И еще он чувствовал неопределенный страх приближающейся старости; он не сомневался, что Мирейя – первая, последняя и единственная возможность достичь совершенной полноты жизни, а все что угодно другое даст лишь слабое подобие. В конечном итоге без Мирейи была лишь пустота, но с ней простейшие занятия – прогулка с собакой в пустыне или закупка продуктов на ужин для двоих, а не для одного – дарили неописуемое счастье. Как-то вечером она купила рыбу и морепродукты полудюжины сортов для рагу по-малагски и не забыла фунт свежего говяжьего фарша для Куклы, которую очаровала так, что та забыла свое обычное равнодушие к женщинам. Кокрен сидел весь вечер, глядя на облака и подставляя лицо солнечному жару, а мать Амадора приносила ему холодные напитки и закуски, которые он игнорировал на радость мухам.

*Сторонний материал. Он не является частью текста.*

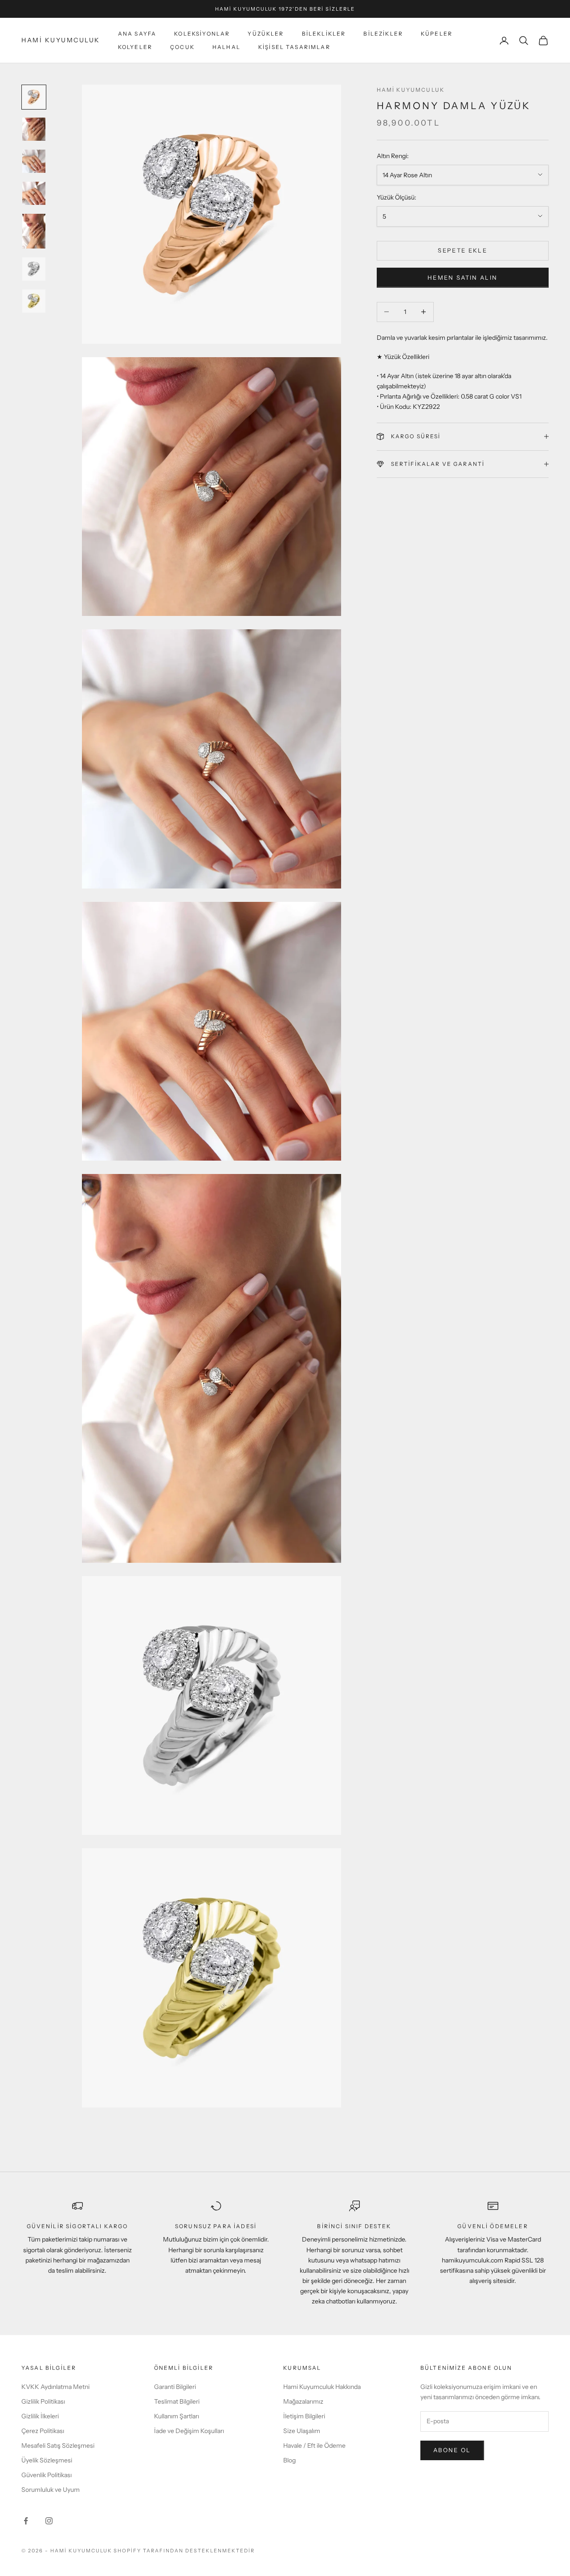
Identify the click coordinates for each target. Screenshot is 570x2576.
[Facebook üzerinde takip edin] (25, 2520)
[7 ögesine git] (33, 301)
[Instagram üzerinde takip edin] (49, 2520)
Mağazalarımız (303, 2401)
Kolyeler (135, 47)
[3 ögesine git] (33, 161)
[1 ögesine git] (33, 97)
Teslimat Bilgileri (177, 2401)
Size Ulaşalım (301, 2431)
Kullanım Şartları (176, 2416)
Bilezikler (383, 33)
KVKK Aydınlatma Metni (55, 2387)
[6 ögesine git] (33, 269)
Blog (289, 2460)
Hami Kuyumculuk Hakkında (322, 2387)
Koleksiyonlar (202, 33)
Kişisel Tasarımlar (294, 47)
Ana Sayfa (137, 33)
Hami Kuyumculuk (410, 89)
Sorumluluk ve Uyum (50, 2490)
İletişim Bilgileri (304, 2416)
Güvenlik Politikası (46, 2475)
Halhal (226, 47)
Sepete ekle (462, 250)
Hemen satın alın (462, 277)
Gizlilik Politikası (43, 2401)
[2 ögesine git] (33, 129)
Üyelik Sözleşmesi (46, 2460)
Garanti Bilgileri (175, 2387)
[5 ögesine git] (33, 231)
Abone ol (452, 2450)
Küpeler (436, 33)
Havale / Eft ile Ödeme (314, 2445)
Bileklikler (324, 33)
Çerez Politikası (42, 2431)
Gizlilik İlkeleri (40, 2416)
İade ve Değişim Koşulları (189, 2431)
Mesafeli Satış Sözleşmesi (57, 2445)
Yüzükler (266, 33)
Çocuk (182, 47)
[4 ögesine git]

Довольный Амадор отправился передавать актрисе-модели приглашение на ужин, заехав по дороге в цветочную лавку за дюжиной роз, а еще к наркоторговцу-оптовику, позабавленному этим визитом, за снадобьями, которые, как он был совершенно уверен, входили в рацион актрисы: хорошей марихуаной – чтоб с ног валила – и не слишком или даже совсем не разбодяженным кокаином. Ужин задумывался, чтобы потянуть время. Друг показал Кокрену сигарную коробку и подарил для начала пять тысяч долларов. Амадор хотел докупить земли к своему небольшому ранчо у подножия гор, где выращивал небольшое стадо коров и где испытывал ту легкость и прелесть бытия, какую со времен юности знал лишь урывками.
Актриса на съемочной площадке слегка поломалась, принимая розы, но тут же смягчилась и с энтузиазмом откликнулась на приглашение. Ее завораживал этот человек, уже несколько недель мелькавший в круге ее внимания и так не похожий ни на кого из тех, с кем ее сводила актерская жизнь. Она обещала прибыть в условленное время и весь день до конца съемок, сидя на неудобной спине лошади, думала, что надеть и как себя вести.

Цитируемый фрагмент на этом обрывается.